On the complexities of translation- over languages and time:
Is “timeless” fiction even theoretically possible? Whether or not you mention brand names, the cultural milieu is going to creep in. Sometimes I wonder why we don’t have more diachronic (across-time) English-to-English translations. Yes, language changes, but often culture changes while language doesn’t: same words, totally different connotations. In a matter of decades, subtleties could be lost. Will our children know about Apple-product snobbery? Must we footnote everything? In the introduction to her new translation of Madame Bovary published in 2010, Lydia Davis notes:
The novel is full of markers of the culture of Flaubert’s time that we in our time may not recognize as such: La Chaumière dance hall in Paris; Pompadour clocks and statuettes; the poet Béranger; the novelist Walter Scott; fireworks […] It isn’t as clear to us, reading the novel in the twenty-first century, that these were not necessarily thoughtful individual choices but rather symptoms of a blind adherence to conventional—and often questionable—taste.
These markers are the “frivolous Now” of mid-19th century France; their Pompadour clock is our iPhone.
For every translator, there must come a moment of reckoning, of wondering, What precisely am I translating?

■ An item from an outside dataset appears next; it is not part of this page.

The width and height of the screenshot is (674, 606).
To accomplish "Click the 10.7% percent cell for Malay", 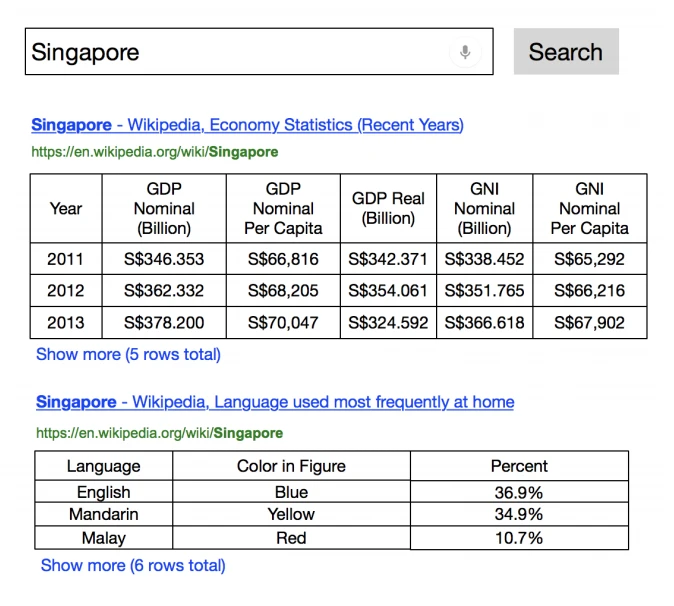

Flaubert was famously a stylist, who believed “a good sentence in prose should be like a good line in poetry, unchangeable.” (If unchangeable, then untranslatable.) Odd, then, Davis writes, that “many of the translations do not try to reproduce that style, but simply tell this engrossing story in their own preferred manner.” She cites the “lush, loquacious” 1948 translation by Gerard Hopkins (nephew of the poet), which “added material in almost every sentence.” A text is only made of language, and yet the language seems to generate some other, ineffable, epiphenomenal essence—a spectral text that survives when all the language changes. Infinite translations, infinite texts.

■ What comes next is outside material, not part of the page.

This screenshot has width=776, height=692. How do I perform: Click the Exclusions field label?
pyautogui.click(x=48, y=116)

I read that Kafka’s Metamorphosis is difficult to translate into Japanese because of “insect appreciation”—that is to say, the Japanese do not experience revulsion at the prospect of a man-sized beetle. What to do, then—convert Gregor Samsa into something that the Japanese do find disgusting? Or let it become a new story in a new context? Which is more accurate, more faithful to the original? Imagine reading Metamorphosis without understanding why Gregor’s family is repulsed by him—after all, he has transmutated into something wondrous, something perhaps better!